DÉMOCRATIE ET COOPÉRATION: DEUX NOTIONS POURTANT FONDAMENTALES BAFOUÉES QUOTIDIENNEMENT PAR LE MOUVEMENT DESJARDINS
11 juin 1996
A ses origines et depuis quelques décennies, ce Mouvement a sans doute fonctionné grâce à la participation active de ses membres. Les mots démocratie et coopération y avaient alors un véritable sens et suscitaient le respect. Toutefois, au cours des dernières décennies, les dirigeants du Mouvement et les groupes d'intérêt qui en ont pris le contrôle à divers niveaux l'ont éloigné considérablement des principes et des visées du fondateur. Béland et cie passent leur temps à endormir la population et leurs sociétaires en faisant croire que ces notions sont toujours respectées et que les sociétaires participent. Il n'est pourtant pas difficile de vérifier ce qu'il en est à travers la Province pour constater à quel point Béland et cie sont décrochés de la réalité.
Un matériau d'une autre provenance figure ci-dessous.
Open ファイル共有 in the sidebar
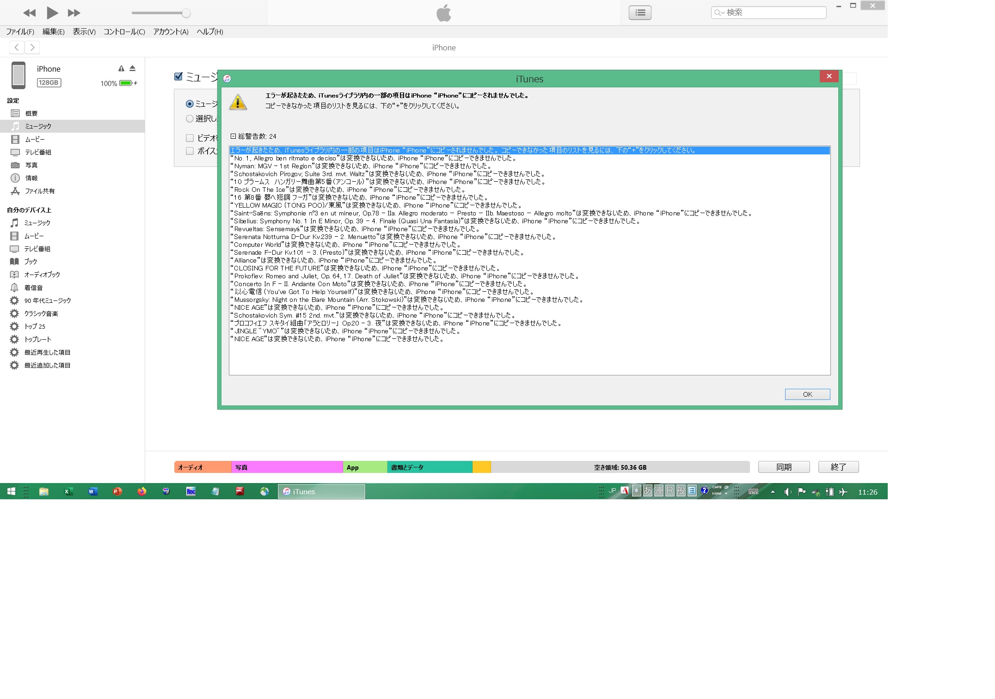Viewport: 995px width, 699px height. [39, 191]
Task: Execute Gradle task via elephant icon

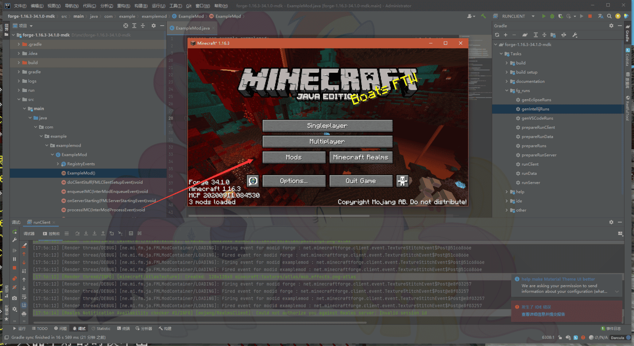Action: pos(525,35)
Le Regroupement s'est engagé dans la fouille des pratiques reliées aux assemblées générales des Caisses Populaires et a rapidement constaté que les notions de démocratie et de coopération y sont bafouées de plus d'une façon et, au premier titre, au niveau le plus important, celui des assemblées pourtant prévues dans la Loi sur les Caisses d'épargne et de crédit.
Il n'est pas difficile de trouver des explications à cela. L'une d'elles, fort révélatrice d'ailleurs, tient au fait que les dirigeants de Caisses Populaires, dans une très large majorité de cas, ne respectent même pas les dispositions de la Loi en ce qui concerne les convocations d'assemblée. En vertu de l'article 104, tout sociétaire doit recevoir un avis de convocation chez lui personnellement et par écrit. Or, les dirigeants ignorent cela tout à fait. Le seul moyen d'y échapper serait lorsqu'ils ont passé un règlement approuvé par les membres ne les obligeant pas à faire cet avis de convocation personnelle.
Pour ce faire, il faut toutefois au préalable que tous les sociétaires sans exception aient été prévenus de cette intention de les soustraire à une convocation et qu'ils aient eu l'occasion d'en débattre lors d'une assemblée. Vérification faite, on s'aperçoit que généralement cela ne s'est pas produit.
Ce faisant, on touche là un problème fondamental: le non respect des règles les plus élémentaires de la démocratie, soit de s'assurer que chacun ait un égal droit à l'information et à la participation au processus consultatif. Cela va plus loin puisque ces assemblées n'étant pas tenues légalement, il s'ensuit que les dirigeants ne sont pas légalement en droit d'exercer leurs fonctions et de poser des actes au nom des sociétaires.
Pourquoi a-t-on tant tenu à cacher ce problème jusqu'ici et surtout à éviter que les sociétaires soient tous sans exception mis au courant de ce que signifiait une absence de convocation personnelle aux assemblées? Qui n'a pas entendu parler de ces assemblées où peu de personnes sont présentes dans la salle, personnes regroupant des amis ou des relations de gens qu'on veut placer sur l'une ou l'autre instance de caisse?
Un bel exemple nous est fourni par la Caisse Populaire St-Sacrement à Québec qui a tenu son assemblée générale récemment et qui a envoyé sa convocation aux sociétaires le jour même où se tenait la dite assemblée. Une estampille de la Société des Postes sur une lettre vient le confirmer. Point n'est besoin d'être avocat pour comprendre qu'une telle pratique est l'antithèse du respect des sociétaires.
Il suffit de vérifier auprès de sociétaires dans des Caisses à travers la Province pour découvrir vite à quel point cette pratique de ne pas convoquer personnellement les sociétaires est répandue.
L'argument des dirigeants est avant tout de prétendre que la convocation est affichée dans la Caisse. Ce n'est pas suffisant car une majorité de sociétaires ne se présentent plus à leur Caisse, utilisant de plus en plus les guichets automatiques. Les règles élémentaires en matière de démocratie et de coopération commandent pourtant qu'on respecte avant tout ses membres. Curieux, n'est-ce pas que Béland aille dire dans les médias que les sociétaires sont démocratiquement impliqués?